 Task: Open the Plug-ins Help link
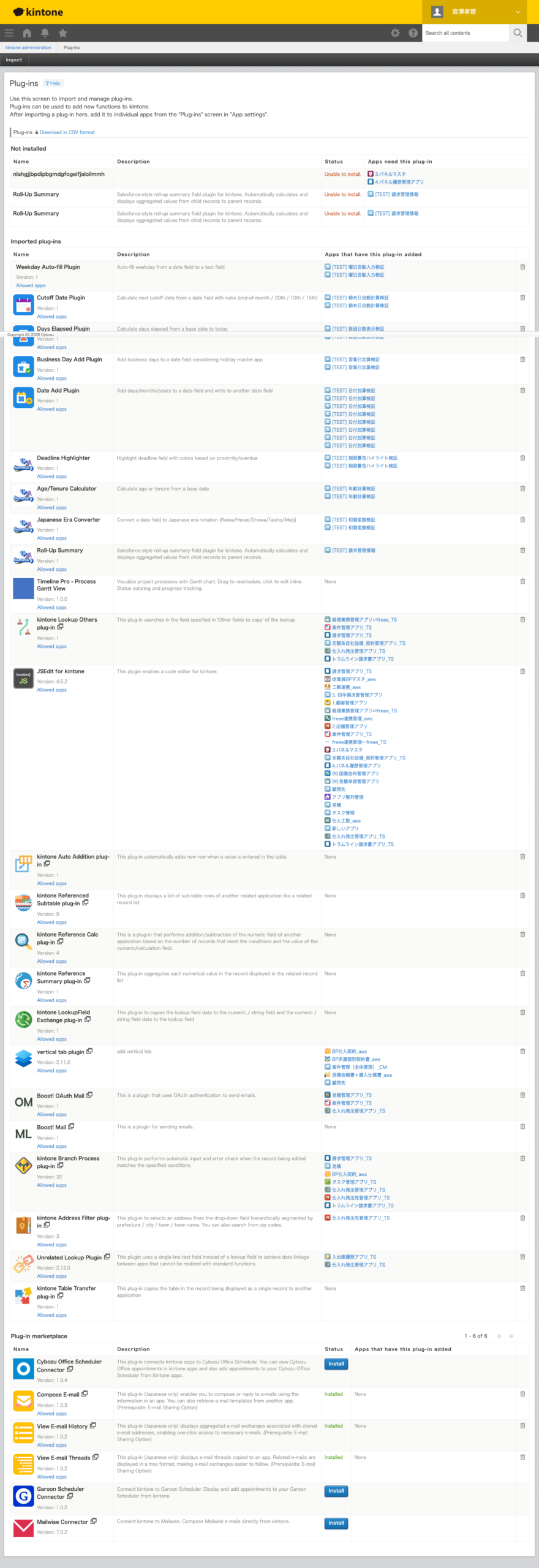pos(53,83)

---

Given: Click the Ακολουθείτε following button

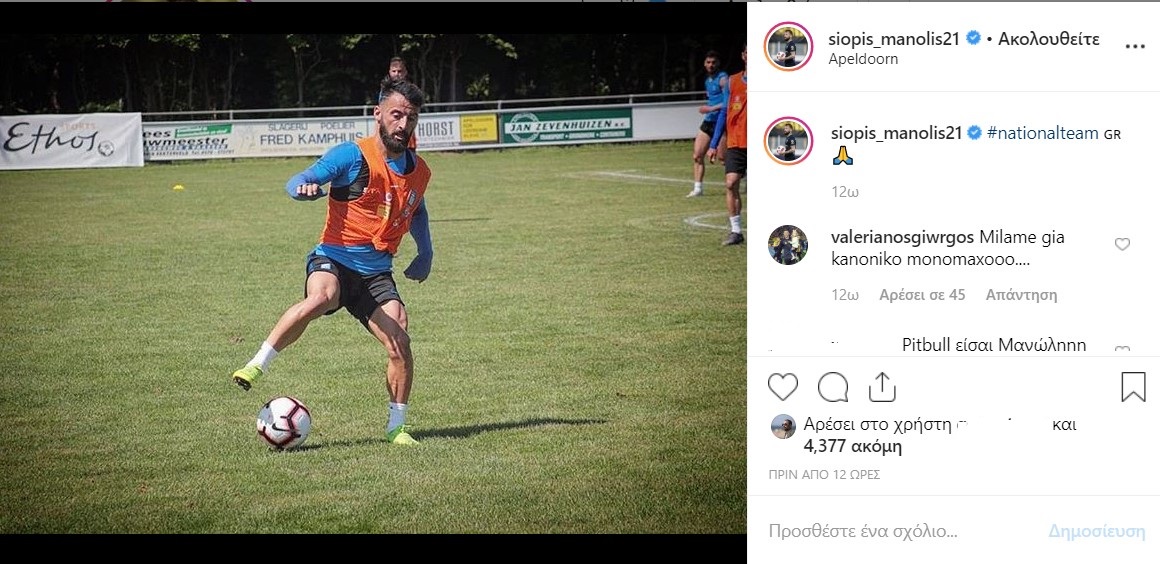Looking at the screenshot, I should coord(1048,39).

...

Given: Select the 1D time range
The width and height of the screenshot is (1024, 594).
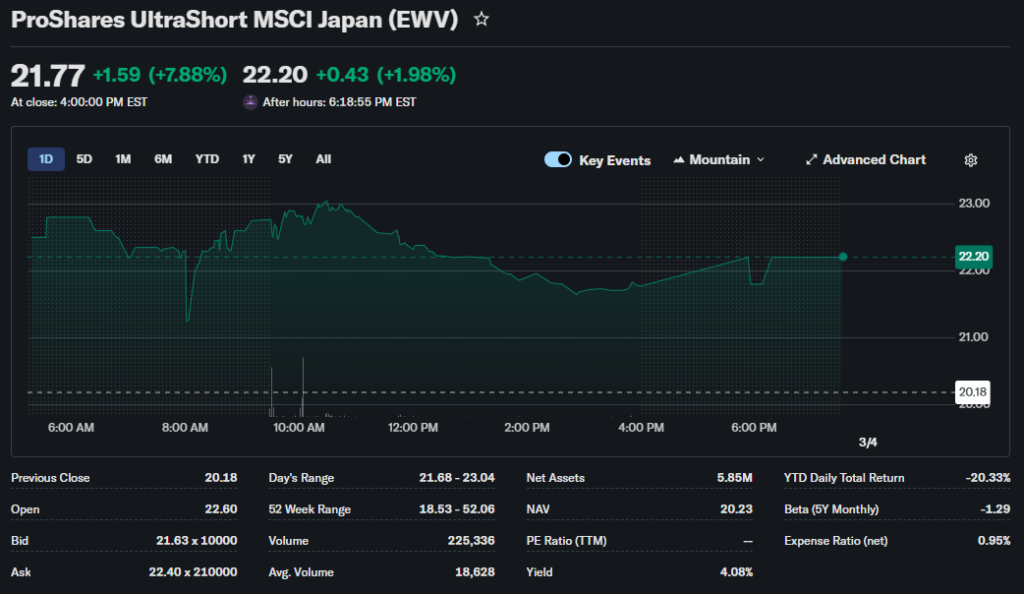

## The problem
Among the records above, only the lines between the line holding "Given: Select the 1D time range" and the line holding "The width and", inclusive, are to be output, exactly as written.

## Exercise result
Given: Select the 1D time range
The width and height of the screenshot is (1024, 594).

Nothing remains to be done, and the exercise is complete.